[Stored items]
- Opening Delimiter -
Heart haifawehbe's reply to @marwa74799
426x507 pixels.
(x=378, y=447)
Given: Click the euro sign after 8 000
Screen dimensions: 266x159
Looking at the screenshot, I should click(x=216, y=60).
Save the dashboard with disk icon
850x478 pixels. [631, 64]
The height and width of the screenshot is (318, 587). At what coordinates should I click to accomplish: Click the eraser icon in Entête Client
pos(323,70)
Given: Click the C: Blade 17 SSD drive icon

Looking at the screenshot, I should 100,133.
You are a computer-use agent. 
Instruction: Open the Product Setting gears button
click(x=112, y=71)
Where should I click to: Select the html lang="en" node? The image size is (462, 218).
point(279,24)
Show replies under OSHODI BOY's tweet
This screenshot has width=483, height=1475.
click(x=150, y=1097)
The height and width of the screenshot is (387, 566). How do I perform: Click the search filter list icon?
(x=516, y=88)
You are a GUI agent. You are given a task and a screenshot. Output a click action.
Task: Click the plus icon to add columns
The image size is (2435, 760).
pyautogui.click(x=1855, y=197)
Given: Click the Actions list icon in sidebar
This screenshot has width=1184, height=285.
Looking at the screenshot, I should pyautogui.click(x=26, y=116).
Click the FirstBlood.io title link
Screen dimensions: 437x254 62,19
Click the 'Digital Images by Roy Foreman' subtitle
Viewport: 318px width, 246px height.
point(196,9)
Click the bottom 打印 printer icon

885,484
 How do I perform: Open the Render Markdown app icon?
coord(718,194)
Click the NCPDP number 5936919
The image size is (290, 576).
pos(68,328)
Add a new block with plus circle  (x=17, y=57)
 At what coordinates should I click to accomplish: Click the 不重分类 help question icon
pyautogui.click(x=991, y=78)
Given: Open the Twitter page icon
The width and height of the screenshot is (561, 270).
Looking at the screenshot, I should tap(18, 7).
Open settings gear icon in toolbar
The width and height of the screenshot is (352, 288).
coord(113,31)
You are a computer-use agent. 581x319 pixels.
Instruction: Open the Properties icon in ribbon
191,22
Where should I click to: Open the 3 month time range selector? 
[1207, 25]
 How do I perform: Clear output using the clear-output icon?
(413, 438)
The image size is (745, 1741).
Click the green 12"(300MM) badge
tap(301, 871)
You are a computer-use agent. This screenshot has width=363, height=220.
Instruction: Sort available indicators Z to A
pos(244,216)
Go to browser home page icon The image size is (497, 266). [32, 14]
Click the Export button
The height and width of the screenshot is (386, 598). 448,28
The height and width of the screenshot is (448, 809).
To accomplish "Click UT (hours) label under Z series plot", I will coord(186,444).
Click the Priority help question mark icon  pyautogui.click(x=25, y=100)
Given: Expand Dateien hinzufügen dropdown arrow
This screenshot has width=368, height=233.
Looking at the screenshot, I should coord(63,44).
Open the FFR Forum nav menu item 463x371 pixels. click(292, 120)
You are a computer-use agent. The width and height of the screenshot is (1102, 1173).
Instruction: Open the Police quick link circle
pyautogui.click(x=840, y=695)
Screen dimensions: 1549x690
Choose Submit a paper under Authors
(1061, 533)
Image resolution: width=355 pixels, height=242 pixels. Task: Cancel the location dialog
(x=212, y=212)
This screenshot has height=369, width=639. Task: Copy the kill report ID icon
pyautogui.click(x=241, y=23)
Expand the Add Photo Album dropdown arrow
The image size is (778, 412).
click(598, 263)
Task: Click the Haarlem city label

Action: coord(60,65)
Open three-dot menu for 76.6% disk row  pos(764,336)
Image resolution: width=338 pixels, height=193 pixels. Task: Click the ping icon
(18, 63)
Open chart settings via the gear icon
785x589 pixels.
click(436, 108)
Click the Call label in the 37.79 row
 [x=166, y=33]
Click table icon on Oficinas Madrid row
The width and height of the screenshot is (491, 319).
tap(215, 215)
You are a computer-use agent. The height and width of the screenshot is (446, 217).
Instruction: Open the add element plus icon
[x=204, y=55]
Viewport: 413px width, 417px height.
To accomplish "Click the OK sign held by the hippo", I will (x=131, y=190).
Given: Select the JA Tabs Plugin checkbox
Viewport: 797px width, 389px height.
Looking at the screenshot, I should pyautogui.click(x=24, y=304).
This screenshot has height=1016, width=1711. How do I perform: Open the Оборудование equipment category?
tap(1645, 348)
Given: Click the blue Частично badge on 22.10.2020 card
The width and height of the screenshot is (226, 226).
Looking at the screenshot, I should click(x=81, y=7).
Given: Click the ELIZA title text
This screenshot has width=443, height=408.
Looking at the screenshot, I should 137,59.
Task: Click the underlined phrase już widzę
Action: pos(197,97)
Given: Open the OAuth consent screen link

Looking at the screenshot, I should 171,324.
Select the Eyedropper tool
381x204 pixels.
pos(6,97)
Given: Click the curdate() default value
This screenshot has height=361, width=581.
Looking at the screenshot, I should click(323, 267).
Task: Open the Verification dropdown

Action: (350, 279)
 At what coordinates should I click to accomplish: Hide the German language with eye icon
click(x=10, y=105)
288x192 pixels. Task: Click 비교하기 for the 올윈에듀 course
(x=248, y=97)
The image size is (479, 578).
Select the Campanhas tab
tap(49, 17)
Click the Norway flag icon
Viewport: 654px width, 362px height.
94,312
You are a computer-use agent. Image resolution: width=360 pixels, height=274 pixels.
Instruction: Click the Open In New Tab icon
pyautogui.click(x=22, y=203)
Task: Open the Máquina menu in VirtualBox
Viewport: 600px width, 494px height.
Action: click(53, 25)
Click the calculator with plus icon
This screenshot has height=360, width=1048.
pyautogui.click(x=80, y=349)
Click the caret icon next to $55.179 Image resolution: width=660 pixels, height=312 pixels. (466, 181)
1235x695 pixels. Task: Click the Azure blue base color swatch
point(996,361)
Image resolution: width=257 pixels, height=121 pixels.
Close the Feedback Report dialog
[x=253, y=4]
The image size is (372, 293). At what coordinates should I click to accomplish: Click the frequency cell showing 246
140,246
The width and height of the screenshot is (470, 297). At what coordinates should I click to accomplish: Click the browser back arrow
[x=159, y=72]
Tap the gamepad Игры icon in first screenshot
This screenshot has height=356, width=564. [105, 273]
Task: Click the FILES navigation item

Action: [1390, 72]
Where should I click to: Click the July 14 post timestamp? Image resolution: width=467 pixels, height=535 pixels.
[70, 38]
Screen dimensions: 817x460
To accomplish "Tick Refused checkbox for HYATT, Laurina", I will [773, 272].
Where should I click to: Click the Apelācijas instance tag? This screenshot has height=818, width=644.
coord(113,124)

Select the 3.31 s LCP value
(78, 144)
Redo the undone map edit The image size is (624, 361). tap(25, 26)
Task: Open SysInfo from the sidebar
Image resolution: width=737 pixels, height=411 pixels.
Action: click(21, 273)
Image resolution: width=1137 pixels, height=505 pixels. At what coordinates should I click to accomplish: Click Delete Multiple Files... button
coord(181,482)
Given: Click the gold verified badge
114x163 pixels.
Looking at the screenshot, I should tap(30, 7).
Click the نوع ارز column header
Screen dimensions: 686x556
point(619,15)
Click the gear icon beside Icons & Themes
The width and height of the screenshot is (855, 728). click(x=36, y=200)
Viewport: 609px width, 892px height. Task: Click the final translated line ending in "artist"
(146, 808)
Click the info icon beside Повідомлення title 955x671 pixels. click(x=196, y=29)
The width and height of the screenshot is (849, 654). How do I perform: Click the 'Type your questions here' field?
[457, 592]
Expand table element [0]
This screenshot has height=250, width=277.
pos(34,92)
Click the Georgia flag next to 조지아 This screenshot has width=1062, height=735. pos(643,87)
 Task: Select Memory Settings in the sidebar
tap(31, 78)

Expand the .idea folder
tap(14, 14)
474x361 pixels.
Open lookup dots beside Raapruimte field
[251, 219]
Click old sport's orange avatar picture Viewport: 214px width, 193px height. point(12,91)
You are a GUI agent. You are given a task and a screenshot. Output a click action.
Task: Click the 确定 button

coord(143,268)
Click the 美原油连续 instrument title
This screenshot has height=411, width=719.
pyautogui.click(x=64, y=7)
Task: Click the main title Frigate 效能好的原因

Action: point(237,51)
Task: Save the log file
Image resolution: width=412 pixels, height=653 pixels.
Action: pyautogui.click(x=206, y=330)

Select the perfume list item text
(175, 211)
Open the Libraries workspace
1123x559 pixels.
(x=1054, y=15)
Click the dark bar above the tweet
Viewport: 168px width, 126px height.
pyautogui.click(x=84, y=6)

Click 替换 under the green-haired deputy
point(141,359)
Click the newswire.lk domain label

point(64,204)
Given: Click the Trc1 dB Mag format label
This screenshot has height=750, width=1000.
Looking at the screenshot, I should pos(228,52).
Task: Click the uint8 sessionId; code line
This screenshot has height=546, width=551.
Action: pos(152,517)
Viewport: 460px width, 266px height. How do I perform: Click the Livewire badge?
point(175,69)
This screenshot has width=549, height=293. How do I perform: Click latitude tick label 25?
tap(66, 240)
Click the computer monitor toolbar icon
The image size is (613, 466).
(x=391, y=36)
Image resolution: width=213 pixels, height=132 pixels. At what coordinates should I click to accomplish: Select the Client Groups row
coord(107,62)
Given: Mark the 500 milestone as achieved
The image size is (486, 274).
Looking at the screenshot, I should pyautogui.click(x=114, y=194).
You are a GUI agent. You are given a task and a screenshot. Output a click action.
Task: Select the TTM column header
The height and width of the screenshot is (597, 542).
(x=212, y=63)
- Closing Delimiter -
## [EXERCISE]
Your answer should consist solely of the lines above from the line with "288x192 pixels. Task: Click" to the line with "Screen dimensions: 817x460", both included, reproduced exactly.

## [OUTPUT FOR THIS TASK]
288x192 pixels. Task: Click 비교하기 for the 올윈에듀 course
(x=248, y=97)
The image size is (479, 578).
Select the Campanhas tab
tap(49, 17)
Click the Norway flag icon
Viewport: 654px width, 362px height.
94,312
You are a computer-use agent. Image resolution: width=360 pixels, height=274 pixels.
Instruction: Click the Open In New Tab icon
pyautogui.click(x=22, y=203)
Task: Open the Máquina menu in VirtualBox
Viewport: 600px width, 494px height.
Action: click(53, 25)
Click the calculator with plus icon
This screenshot has height=360, width=1048.
pyautogui.click(x=80, y=349)
Click the caret icon next to $55.179 Image resolution: width=660 pixels, height=312 pixels. (466, 181)
1235x695 pixels. Task: Click the Azure blue base color swatch
point(996,361)
Image resolution: width=257 pixels, height=121 pixels.
Close the Feedback Report dialog
[x=253, y=4]
The image size is (372, 293). At what coordinates should I click to accomplish: Click the frequency cell showing 246
140,246
The width and height of the screenshot is (470, 297). At what coordinates should I click to accomplish: Click the browser back arrow
[x=159, y=72]
Tap the gamepad Игры icon in first screenshot
This screenshot has height=356, width=564. [105, 273]
Task: Click the FILES navigation item

Action: [1390, 72]
Where should I click to: Click the July 14 post timestamp? Image resolution: width=467 pixels, height=535 pixels.
[70, 38]
Screen dimensions: 817x460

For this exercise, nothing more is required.